Being busy in the kitchen fills me with joy. I revel in preparing meals no matter whether I use luxurious or less extravagant ingredients. For me, all natural, good-quality ingredients are exceptional “raw material”, and deserve to be respected as such. That’s why I am absolutely mad about such a modest vegetable as the beetroot. It may be humble, be oh so full of potential.
I always keep a package of this pre-cooked goodie in my fridge as beetroot is priced right, available all year long, fat-free, low in calories, rich in minerals, a great source of fibre, and wonderfully versatile and tasty. With this humble root veggie, one can put together a refined or simple dinner in a jiffy.
Beetroot Gratin with béchamel sauce is a dish I never tire of eating. It is so comforting, toothsome and can be served in various manners (alone, with a salad, fish, fried/poached/hard-boiled eggs, omelette, etc.).

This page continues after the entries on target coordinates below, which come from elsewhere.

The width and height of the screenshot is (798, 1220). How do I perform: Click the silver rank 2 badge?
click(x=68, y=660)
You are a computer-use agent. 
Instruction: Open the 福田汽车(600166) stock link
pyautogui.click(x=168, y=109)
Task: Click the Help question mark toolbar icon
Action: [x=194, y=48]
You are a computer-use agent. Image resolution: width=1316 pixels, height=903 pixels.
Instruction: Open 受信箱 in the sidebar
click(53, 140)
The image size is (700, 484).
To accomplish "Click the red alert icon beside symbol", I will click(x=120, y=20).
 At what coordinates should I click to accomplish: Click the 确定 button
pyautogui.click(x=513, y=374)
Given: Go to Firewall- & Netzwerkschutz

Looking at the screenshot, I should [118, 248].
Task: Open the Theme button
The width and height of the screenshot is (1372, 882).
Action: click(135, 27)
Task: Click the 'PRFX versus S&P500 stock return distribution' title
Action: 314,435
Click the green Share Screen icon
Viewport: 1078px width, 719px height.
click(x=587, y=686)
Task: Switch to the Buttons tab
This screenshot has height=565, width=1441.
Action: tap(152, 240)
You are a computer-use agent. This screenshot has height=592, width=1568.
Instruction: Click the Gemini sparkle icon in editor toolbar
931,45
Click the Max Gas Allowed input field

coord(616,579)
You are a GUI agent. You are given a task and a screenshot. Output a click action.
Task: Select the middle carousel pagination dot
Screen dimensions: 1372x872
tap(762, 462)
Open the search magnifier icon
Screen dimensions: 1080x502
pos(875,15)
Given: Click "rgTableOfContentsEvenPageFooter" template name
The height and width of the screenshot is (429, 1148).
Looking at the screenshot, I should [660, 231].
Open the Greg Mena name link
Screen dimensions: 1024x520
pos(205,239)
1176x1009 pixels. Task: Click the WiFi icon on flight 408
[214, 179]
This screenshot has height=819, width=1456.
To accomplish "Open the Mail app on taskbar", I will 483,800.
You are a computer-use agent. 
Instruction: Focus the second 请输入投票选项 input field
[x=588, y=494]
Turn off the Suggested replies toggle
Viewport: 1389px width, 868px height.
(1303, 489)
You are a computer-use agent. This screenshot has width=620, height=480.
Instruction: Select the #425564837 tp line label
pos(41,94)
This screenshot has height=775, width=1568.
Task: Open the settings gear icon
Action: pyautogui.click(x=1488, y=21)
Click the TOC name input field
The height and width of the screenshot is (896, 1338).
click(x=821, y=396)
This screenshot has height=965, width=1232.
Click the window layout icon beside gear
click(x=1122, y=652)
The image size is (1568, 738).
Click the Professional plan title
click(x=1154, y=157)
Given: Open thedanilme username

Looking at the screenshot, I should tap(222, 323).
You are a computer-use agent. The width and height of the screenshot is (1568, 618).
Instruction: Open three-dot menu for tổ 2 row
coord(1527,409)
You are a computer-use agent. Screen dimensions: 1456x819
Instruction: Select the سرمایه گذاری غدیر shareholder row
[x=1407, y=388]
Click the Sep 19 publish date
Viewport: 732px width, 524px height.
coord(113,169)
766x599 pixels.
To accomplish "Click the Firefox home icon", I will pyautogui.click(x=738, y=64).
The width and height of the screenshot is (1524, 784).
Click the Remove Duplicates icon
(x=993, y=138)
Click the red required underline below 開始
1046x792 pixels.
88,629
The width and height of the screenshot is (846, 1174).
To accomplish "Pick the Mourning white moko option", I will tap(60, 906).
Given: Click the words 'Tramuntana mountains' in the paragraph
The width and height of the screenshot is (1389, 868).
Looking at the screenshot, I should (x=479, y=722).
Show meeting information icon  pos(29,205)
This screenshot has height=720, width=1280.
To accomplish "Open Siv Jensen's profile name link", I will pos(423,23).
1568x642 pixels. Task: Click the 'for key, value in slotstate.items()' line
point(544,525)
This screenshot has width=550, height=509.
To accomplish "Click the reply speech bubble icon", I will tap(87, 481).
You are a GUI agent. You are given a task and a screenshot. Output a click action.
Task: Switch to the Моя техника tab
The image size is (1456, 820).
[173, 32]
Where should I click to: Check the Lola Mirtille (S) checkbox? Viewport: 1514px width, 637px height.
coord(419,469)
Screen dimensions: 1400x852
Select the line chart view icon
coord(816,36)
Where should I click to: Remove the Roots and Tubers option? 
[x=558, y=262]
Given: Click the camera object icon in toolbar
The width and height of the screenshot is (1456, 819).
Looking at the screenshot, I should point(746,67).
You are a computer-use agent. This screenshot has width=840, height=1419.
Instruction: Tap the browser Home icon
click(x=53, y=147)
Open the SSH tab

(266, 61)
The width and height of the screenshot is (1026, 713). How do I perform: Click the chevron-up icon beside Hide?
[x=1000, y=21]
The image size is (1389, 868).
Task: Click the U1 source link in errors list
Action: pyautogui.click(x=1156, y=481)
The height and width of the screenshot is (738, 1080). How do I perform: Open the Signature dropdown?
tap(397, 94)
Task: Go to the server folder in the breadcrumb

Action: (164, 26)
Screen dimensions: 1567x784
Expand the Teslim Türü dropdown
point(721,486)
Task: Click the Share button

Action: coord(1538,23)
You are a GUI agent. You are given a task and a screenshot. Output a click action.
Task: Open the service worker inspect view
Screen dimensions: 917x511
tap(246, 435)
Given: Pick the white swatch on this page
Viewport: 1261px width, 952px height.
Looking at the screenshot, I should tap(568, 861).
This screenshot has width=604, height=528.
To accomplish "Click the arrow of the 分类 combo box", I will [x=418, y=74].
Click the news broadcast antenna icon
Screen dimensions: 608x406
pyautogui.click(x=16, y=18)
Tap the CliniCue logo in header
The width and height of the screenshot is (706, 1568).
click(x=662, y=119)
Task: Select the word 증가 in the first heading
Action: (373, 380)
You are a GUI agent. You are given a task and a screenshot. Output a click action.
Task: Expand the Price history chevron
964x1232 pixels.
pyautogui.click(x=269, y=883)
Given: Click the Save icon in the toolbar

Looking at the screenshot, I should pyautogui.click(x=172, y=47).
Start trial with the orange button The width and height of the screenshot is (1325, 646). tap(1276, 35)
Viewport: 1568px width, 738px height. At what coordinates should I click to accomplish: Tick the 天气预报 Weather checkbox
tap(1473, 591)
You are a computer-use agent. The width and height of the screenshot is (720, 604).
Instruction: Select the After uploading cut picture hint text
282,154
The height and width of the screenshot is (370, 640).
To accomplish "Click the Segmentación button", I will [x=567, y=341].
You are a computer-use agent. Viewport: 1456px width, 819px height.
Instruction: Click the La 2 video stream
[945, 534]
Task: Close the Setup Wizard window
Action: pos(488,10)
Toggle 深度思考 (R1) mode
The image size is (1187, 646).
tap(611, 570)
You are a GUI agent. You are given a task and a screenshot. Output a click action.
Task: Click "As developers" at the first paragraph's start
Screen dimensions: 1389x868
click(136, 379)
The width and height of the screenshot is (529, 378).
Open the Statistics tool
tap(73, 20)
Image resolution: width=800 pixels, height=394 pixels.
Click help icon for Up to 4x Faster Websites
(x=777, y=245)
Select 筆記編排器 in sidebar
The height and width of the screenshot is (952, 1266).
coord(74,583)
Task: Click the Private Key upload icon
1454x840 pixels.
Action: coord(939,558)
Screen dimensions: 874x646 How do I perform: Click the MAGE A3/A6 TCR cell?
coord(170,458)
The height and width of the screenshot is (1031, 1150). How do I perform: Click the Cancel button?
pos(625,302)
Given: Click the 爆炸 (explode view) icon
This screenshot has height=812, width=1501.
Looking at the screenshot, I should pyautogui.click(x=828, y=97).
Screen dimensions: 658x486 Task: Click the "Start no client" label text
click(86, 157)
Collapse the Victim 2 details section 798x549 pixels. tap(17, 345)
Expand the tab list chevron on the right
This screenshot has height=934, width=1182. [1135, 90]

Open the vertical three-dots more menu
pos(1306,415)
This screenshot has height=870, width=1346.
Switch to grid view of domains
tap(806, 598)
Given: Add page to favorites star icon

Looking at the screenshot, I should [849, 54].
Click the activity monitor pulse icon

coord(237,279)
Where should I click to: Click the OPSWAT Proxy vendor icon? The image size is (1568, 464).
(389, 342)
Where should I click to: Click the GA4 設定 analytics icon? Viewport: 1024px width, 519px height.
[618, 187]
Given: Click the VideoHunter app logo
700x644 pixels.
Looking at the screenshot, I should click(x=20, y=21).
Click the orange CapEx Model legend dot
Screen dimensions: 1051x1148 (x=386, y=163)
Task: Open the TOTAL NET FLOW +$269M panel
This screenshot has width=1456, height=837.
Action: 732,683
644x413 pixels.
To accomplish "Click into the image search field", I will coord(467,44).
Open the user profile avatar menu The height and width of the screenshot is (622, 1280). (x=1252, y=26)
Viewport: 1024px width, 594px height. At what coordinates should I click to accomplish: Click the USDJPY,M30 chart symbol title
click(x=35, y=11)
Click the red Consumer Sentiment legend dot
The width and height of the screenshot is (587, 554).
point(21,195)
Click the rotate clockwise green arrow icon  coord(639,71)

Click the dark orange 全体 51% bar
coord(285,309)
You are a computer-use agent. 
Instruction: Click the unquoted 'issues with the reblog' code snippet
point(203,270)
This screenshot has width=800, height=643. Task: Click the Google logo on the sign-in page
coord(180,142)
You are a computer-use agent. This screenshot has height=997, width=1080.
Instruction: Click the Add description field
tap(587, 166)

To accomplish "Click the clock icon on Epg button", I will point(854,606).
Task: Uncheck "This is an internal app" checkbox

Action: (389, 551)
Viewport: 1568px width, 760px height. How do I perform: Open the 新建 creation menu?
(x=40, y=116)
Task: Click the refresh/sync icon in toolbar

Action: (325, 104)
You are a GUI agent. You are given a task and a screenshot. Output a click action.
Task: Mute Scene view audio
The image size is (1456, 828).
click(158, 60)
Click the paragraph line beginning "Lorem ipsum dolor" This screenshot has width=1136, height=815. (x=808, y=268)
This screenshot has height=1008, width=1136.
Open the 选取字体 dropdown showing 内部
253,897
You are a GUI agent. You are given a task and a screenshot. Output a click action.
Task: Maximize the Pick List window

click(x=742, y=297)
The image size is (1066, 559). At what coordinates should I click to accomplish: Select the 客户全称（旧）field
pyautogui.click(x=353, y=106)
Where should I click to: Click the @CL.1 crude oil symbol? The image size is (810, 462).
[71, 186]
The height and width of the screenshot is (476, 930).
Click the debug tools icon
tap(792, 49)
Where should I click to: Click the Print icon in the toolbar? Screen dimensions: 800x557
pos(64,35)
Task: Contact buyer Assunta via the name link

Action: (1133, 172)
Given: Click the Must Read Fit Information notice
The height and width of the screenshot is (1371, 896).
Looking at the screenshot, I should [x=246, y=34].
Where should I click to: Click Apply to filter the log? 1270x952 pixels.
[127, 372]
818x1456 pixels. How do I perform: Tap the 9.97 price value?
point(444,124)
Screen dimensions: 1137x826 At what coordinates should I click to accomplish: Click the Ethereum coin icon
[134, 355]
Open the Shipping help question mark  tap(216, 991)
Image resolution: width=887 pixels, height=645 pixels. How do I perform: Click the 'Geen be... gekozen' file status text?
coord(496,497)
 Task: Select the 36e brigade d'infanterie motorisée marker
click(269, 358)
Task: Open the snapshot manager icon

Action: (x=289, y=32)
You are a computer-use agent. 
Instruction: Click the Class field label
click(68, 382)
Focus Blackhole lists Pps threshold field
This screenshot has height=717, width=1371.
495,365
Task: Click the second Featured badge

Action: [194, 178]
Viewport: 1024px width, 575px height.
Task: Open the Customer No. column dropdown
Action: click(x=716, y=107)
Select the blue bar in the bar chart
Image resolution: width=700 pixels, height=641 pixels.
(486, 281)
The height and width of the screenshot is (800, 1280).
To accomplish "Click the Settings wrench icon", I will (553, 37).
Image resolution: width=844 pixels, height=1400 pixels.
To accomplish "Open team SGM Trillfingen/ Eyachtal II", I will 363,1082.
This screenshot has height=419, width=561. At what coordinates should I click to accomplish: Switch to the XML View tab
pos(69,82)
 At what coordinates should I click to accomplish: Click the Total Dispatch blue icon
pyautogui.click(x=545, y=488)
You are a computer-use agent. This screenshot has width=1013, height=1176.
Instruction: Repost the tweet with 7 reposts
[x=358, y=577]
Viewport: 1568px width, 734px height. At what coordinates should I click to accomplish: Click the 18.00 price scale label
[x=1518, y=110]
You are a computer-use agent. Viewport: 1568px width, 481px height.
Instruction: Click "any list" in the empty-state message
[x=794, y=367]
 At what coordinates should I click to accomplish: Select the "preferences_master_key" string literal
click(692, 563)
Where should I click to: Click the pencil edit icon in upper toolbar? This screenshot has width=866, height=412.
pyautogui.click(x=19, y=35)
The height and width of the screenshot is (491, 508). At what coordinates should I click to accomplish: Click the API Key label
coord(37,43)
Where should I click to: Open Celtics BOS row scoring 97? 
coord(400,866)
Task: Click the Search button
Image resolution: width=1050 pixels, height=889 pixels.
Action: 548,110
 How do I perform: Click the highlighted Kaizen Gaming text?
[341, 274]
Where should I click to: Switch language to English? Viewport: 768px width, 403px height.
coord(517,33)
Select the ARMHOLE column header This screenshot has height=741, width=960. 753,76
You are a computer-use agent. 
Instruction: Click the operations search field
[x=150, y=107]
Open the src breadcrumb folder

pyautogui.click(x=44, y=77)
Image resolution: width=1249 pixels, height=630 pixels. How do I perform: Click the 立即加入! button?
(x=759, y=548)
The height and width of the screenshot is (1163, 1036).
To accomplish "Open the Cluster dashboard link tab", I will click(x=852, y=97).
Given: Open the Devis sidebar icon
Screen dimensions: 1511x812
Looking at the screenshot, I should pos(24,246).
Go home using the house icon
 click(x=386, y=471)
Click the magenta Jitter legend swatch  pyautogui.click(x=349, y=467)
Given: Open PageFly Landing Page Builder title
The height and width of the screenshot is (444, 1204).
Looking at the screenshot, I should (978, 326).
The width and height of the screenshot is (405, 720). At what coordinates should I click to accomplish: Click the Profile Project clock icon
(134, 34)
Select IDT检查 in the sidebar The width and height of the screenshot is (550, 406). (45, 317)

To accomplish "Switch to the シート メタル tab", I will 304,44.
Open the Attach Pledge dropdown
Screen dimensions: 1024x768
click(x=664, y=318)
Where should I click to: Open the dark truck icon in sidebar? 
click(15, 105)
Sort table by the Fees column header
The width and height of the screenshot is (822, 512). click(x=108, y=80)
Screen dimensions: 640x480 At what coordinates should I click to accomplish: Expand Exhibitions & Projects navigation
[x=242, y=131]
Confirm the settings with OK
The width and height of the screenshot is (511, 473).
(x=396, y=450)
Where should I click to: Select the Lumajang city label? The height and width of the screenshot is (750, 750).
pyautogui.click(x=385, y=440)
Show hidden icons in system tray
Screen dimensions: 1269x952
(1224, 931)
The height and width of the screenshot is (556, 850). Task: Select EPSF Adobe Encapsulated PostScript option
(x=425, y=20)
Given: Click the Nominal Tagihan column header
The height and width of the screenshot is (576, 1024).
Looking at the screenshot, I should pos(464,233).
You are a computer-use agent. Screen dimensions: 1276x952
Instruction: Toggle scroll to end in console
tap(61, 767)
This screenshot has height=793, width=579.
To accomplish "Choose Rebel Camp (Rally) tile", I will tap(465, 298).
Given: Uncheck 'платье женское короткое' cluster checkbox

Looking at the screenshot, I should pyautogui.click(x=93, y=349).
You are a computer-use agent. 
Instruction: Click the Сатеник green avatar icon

Perfect!
Recipe: Beetroot Gratin
Serves 2-4 (depending on whether you serve it as main dish or accompaniment)
600g cooked beetroot, sliced
4 Tbs (60g) unsalted butter
1 shallot, finely chopped
4 Tbs (60g) flour
600ml milk (full-fat)
1 tsp red Tabasco (optional)
1 tsp Worcestershire sauce (optional)
1 pinch ground nutmeg
1/3 tsp garlic powder
1 pinch paprika
3/4 Tbs whole grain mustard
1/3 dried dill
Sea salt, to taste
Ground black pepper, to taste
- In a medium heavy saucepan, melt the butter and let it brown slightly.
- Add the shallots. Cook until translucent and golden.
- Add the flour and whisk until smooth.
- Cook over medium heat until the mixture becomes lightly golden.
- Add 1 cup of milk at a time and whisk continuously until smooth.
- Add the Tabasco, Worcestershire sauce, nutmeg, garlic powder, paprika, dill, mustard, salt and pepper.
- Bring the mixture to a boil, reduce the heat and bring to a simmer for about 5 minutes while constantly stirring.
- Set aside and preheat the oven to 180° C (350° F).
- Butter 4 individual 10cm (4in.) gratin dishes (or one 16x23cm/6×9 in. gratin dish).
- In each dish, arrange the slices of beetroot by alternating them with béchamel sauce.
- Bake the gratin for 30-40 minutes (depending on the size of the dish used) until bubbly and golden on the top.
Serve this casserole hot and accompany with eggs and/or a seasonal salad.